建物の裏手には、白い砂浜のビーチが広がっていた。
そして、その向こうに広がるエメラルドグリーンの遠浅の海。水平線の上には入道雲が聳え立っている。
「海だー!」
レイ先輩が真っ白い砂を蹴り上げて、海に一直線に走っていく。
周りには俺たち以外の人の姿はない。こんなにいい場所なのだから、大人気の海水浴場になっていても全然不思議ではないのだが……。
「ほかに、だれもいませんね」
「このビーチも会社の敷地内だからね」
つまり、実質俺たちの貸し切りってわけか!
俺も早速海に入る。波打ち際からさらに進んで、足首、太もも、腰あたりまでつかる深さまで進む。
外は暑いが、海の中は少し冷たいくらいだ。ちょうどいい感じである。
前世でも海水浴には数えるほどしか行ったことがなかっただけに、懐かしい気分になる。
「思ったよりいい気持ちいいね〜」
カヤ先輩も俺の横をザブザブとかき分けて深いところへ進んでいく。
そういえばフローリー先輩は……?
辺りを見回すと、波打ち際のところにしゃがみ込んでいる姿を発見した。
「フローリーせんぱいは、はいらないんですか⁉︎」
「……本当に入っても大丈夫なんですか?」
「だいじょーぶ! 入ろー!」
すると、レイ先輩が猛スピードで引き返してきたかと思うと、フローリー先輩の手を取り、再び海側へ引き寄せていく。
「ひやぁぁあああ!」
二人はバシャバシャと水飛沫を上げながら海の中へ走っていく。その途中で、フローリー先輩はバランスを崩して、勢いよく前のめりに倒れた。
バシャーン! と水飛沫が上がる。
「先輩! ごめん、大丈夫……?」
慌ててレイ先輩がフローリー先輩を起こす。
全身がびしょ濡れになったフローリー先輩は一言。
「……それほど寒くないですね」
「へ?」
レイ先輩は予想外の一言に目を丸くする。
「わたくしの故郷では、海は寒くて荒れているものというイメージしか無かったのですが……そうでもないのですね」
だからさっき、『寒くないのか』とフローリー先輩は聞いていたんだな。
俺は水平線がある東方を見る。
前世でも、日本の太平洋側から東を望むと、同じように水平線が見えた。
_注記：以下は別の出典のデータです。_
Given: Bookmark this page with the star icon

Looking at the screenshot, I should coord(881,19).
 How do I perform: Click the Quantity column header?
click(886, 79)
その遥か向こう側にはアメリカがあったわけだが……。
「このうみのむこうには、なにがあるんだろう……」
すると、カヤ先輩から答えが返ってくる。
「ここからは見えないけど、この先には『ワクワク』っていう島国があるんだよ」
「そうなんですか? はじめてききました」
「外国との関わりがほとんどない国だからね。王国とは全然違う文化が発展しているらしいよ」
「へぇ~」
「ワクワクには、普通の人は行けないんだけど、特定の商人だけは行くことができるんだ。私のお父さんの会社も、そのうちの一つだよ」
「そうなんですか」
興味はあるが、訪ねるのは難しそうだ。
もしかしたら、カヤ先輩のお父さんは行ったことがあるのかもしれない。もしそうだったら、会ったときに是非ワクワクの話を聞いてみたいところだ。
「フォル! 泳ぎの競争しよ!」
「いいですよ!」
「あんまり深いところとか、離れたところには行かないでね~」
「「はーい!」」
俺とレイ先輩は、海の深い方へ駆け、十分深くなったところで浮く。
俺は前世でスイミングスクールに通っていたおかげで、四泳法で泳ぐことができる。今の身体で泳ぐのは初めてだが、きっと大丈夫だろう。
「よーし、あの岩場まで競争だー!」
レイ先輩は器用に立ち泳ぎをしながら、向こうの方に見える少し離れた岩場を指差す。
三つも年が離れ、身体も成長途中である俺は、このままではレイ先輩にかないっこない。
そのことは先輩もわかっていたようで、ハンデを提示してきた。
「フォルはハンデとして身体強化魔法を使っていいよ!」
「いいんですか?」
「もちろん! でも負ける気はないからね! それじゃ、よーいドン!」
そういうや否やレイ先輩は超高速でバシャバシャと一直線に泳ぎ始める。
俺は身体強化魔法を発動すると、レイ先輩を猛スピードで追い上げる。
陸上で身体強化魔法を使うとものすごいスピードができるのだが、それは水中でも同じようだ。体感では、前世の成長しきった体で泳いだとき以上のスピードが出ているように感じる。
「ぶはあぁぁっ!」
結果的に俺はレイ先輩を追い抜いて、先に岩場の縁に辿り着いた。
岩場に上って振り返ると、ちょうどレイ先輩が岩場に手をかけていた。
「はぁ……はぁ……速いね……フォルは……あー負けちゃったぁ……」
レイ先輩は残念がっているが、俺からしたら身体強化魔法なしで、タイムにほとんど差が無かったことにビックリだ。
マジでこの人、身体能力がバケモンすぎるだろ……。
岩場から泳いできた方向を振り返ると、建物がかなり遠くになっていた。カヤ先輩とフローリー先輩は置いてきちゃったけど、どこにいるのかな……。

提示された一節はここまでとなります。